Aim of the task:
Quote the lines below from the one containing "980x436 pixels." to the final line, both ends included; exclude the pictures.

Source records:
[Start of Attachment]
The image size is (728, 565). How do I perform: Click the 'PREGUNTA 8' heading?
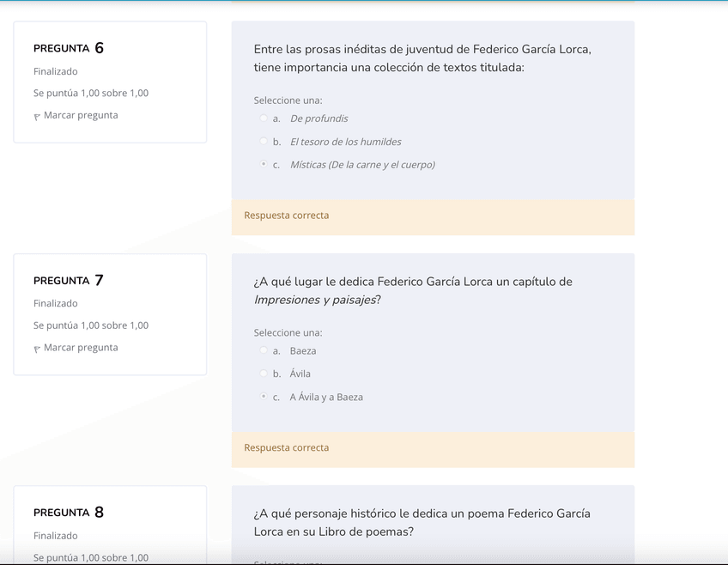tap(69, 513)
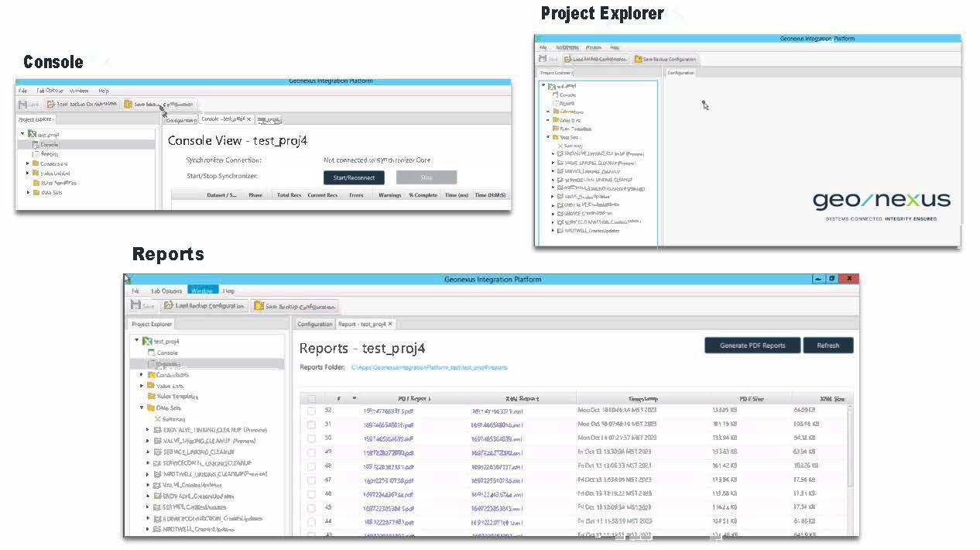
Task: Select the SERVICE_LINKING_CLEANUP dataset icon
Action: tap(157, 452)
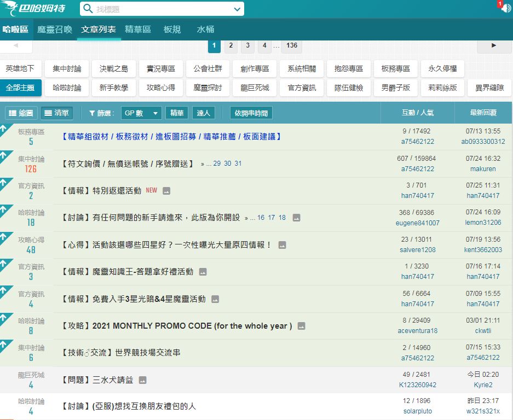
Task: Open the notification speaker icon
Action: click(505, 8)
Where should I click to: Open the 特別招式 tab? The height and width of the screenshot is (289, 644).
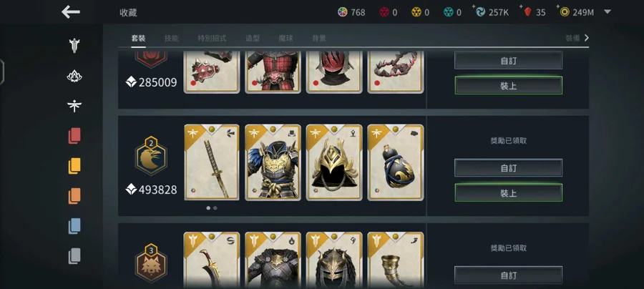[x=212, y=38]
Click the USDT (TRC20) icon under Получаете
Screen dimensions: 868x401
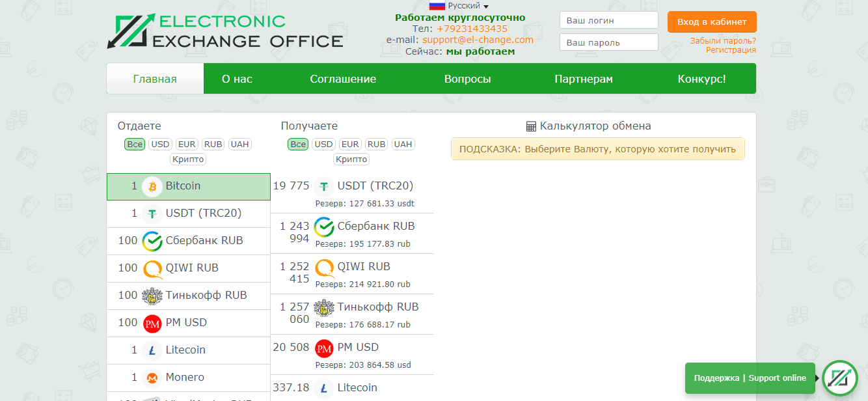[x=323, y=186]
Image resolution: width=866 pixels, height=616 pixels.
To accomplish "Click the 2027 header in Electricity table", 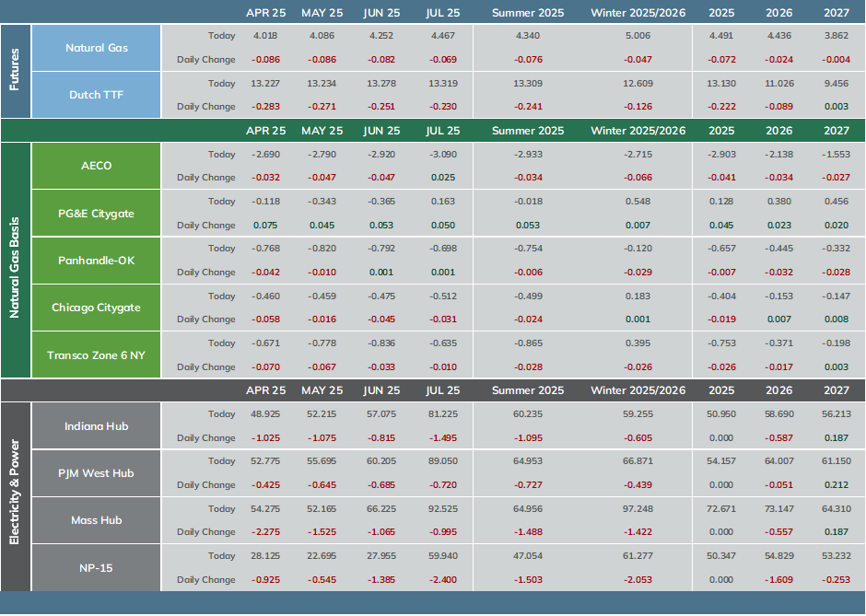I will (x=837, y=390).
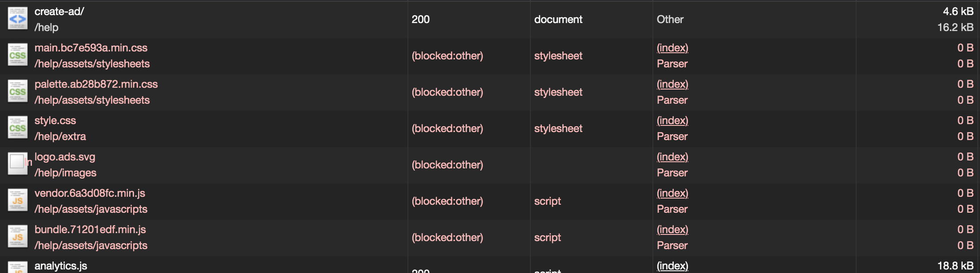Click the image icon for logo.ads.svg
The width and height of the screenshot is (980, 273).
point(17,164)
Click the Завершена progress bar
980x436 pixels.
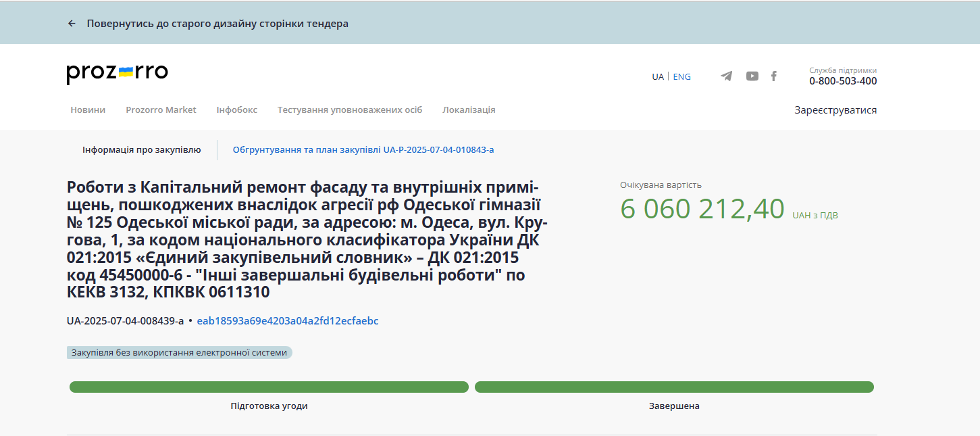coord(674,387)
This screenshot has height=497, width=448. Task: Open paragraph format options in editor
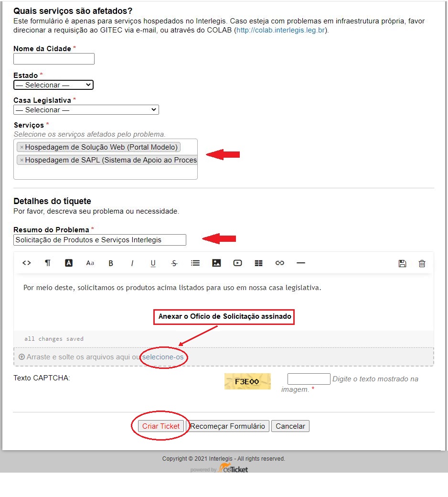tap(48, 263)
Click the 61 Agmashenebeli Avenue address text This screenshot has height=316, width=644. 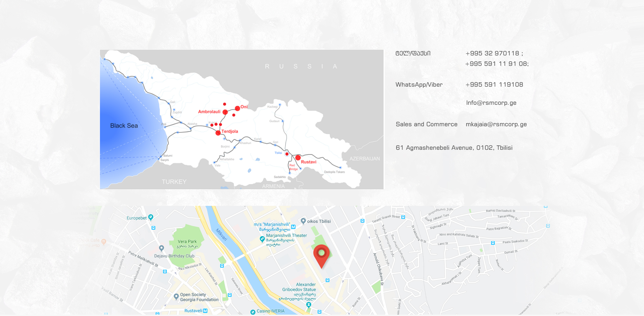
[End of Attachment]
Exercise result:
980x436 pixels.
coord(674,387)
This screenshot has height=497, width=448. Task: Open paragraph format options in editor
tap(48, 263)
Click the 61 Agmashenebeli Avenue address text This screenshot has height=316, width=644. 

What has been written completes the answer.